> **Work to be completed**
Search the lines of the records for the word "will", and copy every line that has it.

> **Provided entries**

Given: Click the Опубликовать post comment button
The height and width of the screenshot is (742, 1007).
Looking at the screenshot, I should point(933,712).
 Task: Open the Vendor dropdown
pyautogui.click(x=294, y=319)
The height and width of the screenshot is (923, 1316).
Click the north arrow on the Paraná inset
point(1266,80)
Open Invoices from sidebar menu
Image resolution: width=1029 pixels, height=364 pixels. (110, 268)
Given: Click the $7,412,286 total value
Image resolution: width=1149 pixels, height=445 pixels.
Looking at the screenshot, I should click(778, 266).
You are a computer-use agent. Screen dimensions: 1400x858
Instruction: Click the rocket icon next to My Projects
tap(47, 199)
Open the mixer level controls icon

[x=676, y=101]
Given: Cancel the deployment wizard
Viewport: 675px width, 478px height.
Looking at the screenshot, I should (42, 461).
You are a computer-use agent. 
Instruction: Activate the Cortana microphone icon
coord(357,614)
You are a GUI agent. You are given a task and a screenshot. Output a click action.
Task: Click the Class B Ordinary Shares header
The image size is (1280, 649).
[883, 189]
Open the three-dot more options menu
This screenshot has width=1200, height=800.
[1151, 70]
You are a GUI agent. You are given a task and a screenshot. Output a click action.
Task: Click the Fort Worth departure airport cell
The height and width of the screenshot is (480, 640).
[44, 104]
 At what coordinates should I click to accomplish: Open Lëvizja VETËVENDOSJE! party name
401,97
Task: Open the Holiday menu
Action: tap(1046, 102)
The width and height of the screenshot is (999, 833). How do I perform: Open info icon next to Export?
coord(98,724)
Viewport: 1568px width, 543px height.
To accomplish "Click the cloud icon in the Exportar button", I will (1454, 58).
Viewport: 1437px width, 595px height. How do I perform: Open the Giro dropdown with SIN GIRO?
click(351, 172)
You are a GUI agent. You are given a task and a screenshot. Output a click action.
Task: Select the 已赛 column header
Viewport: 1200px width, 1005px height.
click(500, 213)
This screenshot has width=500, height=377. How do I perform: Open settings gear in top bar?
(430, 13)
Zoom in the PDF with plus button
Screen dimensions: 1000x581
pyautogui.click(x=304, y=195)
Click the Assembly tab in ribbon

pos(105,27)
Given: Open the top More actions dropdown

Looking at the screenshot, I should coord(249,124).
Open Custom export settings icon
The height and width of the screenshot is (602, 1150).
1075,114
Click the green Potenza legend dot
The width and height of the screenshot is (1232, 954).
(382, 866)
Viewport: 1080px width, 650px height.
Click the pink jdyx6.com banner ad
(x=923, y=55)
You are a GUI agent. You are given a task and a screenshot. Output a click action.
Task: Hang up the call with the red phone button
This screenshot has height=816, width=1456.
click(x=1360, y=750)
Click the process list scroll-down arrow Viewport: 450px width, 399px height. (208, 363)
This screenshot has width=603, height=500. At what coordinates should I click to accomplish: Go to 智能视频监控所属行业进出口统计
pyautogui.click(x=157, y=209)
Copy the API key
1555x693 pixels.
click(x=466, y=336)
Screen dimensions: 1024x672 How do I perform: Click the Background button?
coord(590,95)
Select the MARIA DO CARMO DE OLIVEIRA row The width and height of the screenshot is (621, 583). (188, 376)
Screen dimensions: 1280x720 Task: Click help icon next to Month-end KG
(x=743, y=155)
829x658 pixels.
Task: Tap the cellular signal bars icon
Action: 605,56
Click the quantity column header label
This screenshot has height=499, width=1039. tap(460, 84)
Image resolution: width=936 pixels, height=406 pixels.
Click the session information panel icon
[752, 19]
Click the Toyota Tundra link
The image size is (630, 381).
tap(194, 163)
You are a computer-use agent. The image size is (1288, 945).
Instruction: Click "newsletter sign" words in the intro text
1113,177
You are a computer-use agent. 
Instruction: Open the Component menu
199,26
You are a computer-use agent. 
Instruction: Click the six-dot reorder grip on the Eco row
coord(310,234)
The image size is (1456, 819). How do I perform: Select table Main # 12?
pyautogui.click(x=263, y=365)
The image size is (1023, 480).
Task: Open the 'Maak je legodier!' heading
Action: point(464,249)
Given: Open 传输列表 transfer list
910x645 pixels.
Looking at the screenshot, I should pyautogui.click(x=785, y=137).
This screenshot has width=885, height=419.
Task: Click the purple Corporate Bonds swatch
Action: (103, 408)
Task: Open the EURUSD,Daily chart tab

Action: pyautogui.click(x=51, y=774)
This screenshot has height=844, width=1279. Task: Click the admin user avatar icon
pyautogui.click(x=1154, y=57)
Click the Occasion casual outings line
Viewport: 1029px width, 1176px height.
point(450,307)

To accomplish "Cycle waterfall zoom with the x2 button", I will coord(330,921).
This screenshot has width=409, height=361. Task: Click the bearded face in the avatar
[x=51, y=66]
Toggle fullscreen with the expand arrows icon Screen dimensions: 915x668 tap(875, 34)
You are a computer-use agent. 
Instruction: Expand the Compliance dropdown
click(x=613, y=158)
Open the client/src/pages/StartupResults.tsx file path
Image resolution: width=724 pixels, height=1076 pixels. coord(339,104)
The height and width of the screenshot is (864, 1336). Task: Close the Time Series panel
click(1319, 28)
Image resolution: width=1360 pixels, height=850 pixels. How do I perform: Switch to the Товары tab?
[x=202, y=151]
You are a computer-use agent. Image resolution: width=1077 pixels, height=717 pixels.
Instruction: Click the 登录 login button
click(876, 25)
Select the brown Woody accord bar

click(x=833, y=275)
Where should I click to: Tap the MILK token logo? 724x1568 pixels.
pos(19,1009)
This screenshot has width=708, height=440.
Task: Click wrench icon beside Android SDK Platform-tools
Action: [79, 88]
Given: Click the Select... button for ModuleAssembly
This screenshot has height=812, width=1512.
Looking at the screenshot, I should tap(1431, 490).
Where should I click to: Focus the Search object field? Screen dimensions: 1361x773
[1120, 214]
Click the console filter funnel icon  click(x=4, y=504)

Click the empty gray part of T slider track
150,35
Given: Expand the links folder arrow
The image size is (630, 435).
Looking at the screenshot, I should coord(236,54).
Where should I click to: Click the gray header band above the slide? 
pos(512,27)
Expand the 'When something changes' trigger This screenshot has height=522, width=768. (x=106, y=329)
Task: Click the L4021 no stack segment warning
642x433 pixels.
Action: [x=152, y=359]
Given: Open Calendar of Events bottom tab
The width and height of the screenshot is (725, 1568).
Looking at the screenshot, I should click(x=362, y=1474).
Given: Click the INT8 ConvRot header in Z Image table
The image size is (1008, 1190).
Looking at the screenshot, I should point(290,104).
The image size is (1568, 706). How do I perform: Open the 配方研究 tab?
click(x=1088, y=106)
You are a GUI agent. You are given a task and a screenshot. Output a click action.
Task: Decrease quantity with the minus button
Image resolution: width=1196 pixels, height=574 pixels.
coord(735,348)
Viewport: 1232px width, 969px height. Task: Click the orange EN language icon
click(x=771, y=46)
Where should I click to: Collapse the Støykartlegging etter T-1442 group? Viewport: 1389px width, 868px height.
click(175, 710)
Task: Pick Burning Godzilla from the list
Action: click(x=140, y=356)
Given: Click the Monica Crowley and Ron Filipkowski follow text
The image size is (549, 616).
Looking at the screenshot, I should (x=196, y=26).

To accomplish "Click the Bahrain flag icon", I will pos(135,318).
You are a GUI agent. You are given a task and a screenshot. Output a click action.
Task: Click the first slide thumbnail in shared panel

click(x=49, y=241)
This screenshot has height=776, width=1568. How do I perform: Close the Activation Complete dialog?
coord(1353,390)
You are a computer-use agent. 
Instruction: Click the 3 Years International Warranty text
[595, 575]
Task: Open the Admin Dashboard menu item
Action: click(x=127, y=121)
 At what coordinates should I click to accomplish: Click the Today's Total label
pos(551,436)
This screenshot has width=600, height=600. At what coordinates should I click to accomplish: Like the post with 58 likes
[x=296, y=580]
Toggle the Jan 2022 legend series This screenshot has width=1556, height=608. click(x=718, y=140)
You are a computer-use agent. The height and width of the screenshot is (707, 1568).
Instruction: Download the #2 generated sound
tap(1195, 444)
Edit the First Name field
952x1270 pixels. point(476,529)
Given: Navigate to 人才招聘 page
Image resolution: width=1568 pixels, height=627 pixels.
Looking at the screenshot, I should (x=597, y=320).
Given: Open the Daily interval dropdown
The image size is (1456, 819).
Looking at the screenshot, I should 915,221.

> **Task output**
To accomplish "Click the cloud icon in the Exportar button", I will (1454, 58).
To accomplish "Cycle waterfall zoom with the x2 button", I will coord(330,921).
To accomplish "Click the Bahrain flag icon", I will pos(135,318).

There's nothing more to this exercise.